> **Aim of the exercise**
Reproduce the lines from the one containing "You are a computer-use agent." through the end of the records, swapping "magnifier" for "magnifying glass" and changing nothing else. Omit the pictures from your output.
*** Provided entries ***
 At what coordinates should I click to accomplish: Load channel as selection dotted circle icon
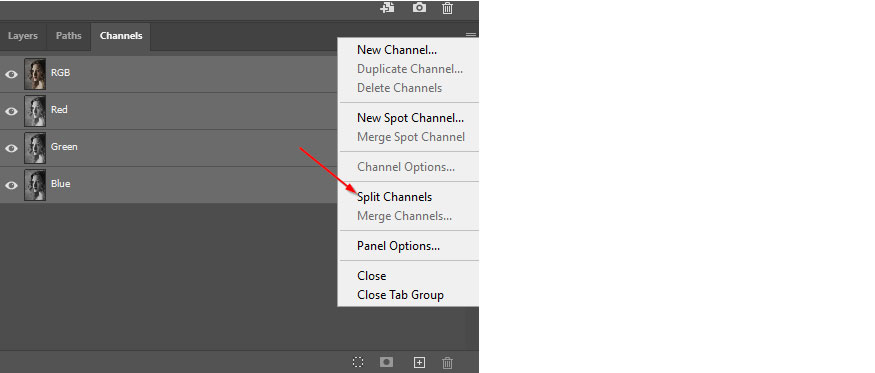point(358,362)
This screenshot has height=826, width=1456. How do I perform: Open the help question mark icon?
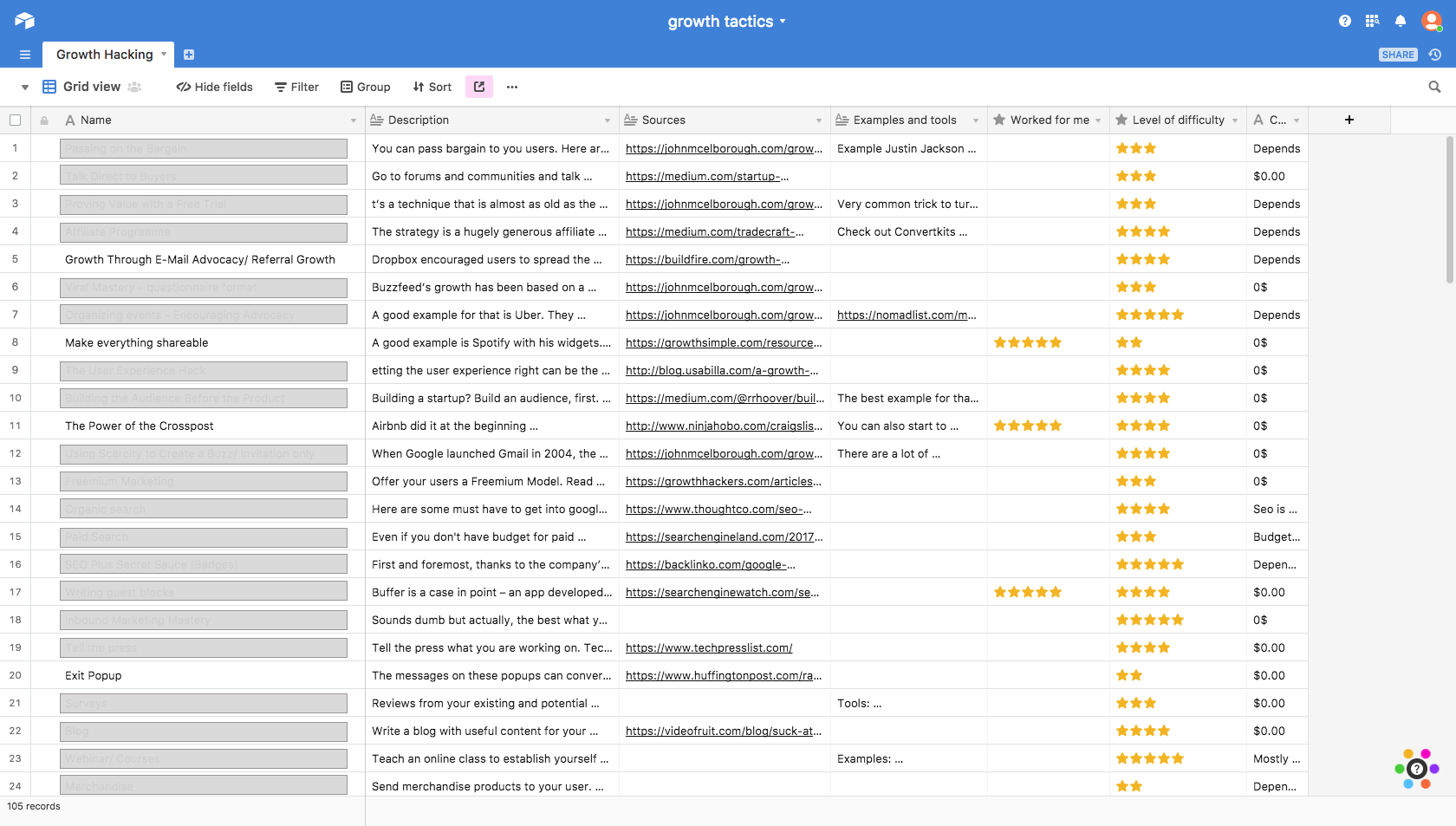(x=1344, y=21)
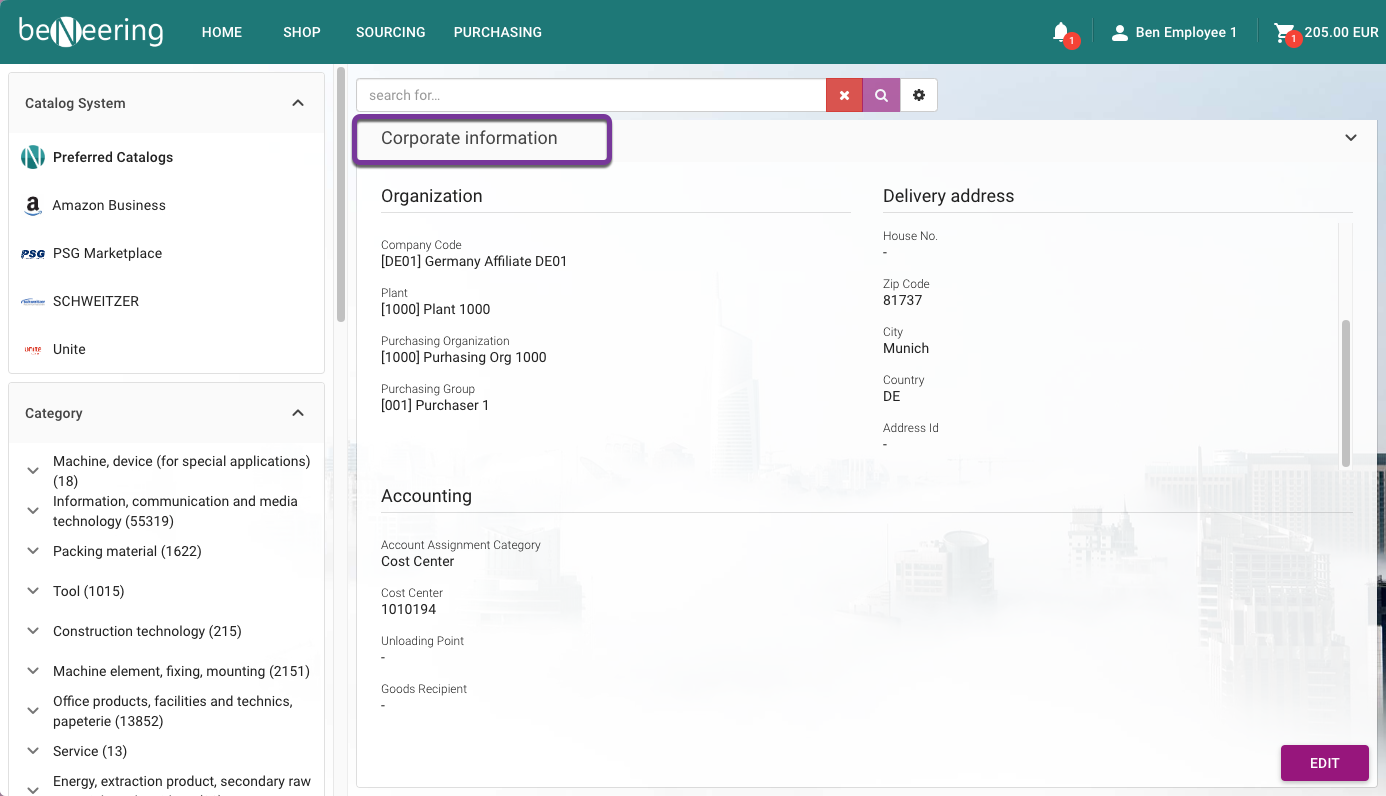This screenshot has width=1386, height=796.
Task: Open the SOURCING menu
Action: pos(390,32)
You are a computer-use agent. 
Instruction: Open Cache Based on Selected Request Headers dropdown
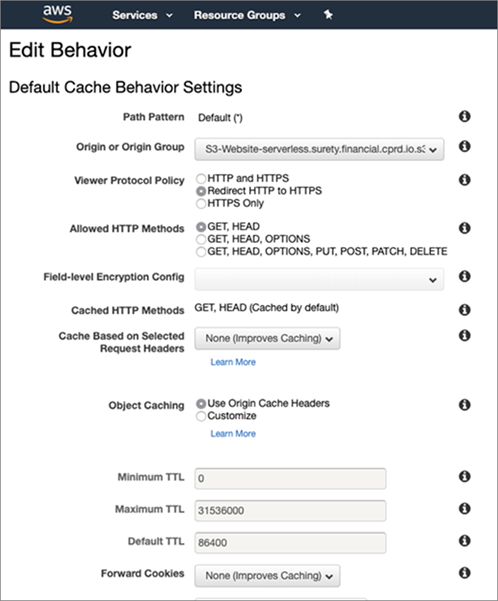pyautogui.click(x=267, y=338)
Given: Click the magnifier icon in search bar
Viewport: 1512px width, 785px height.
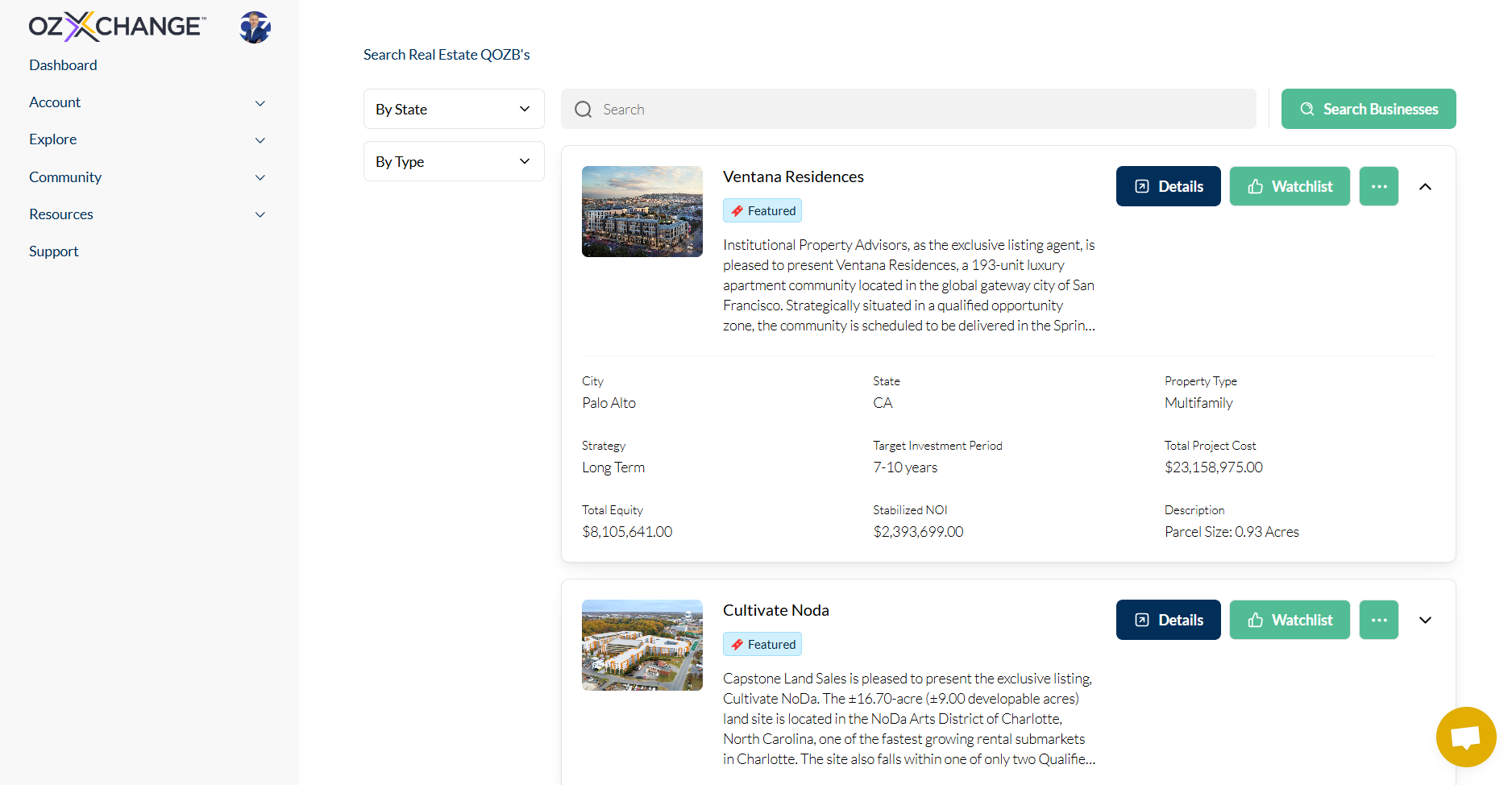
***
> **Solved exercise**
You are a computer-use agent. 
Instruction: Open Cache Based on Selected Request Headers dropdown
pyautogui.click(x=267, y=338)
Given: Click the magnifying glass icon in search bar
Viewport: 1512px width, 785px height.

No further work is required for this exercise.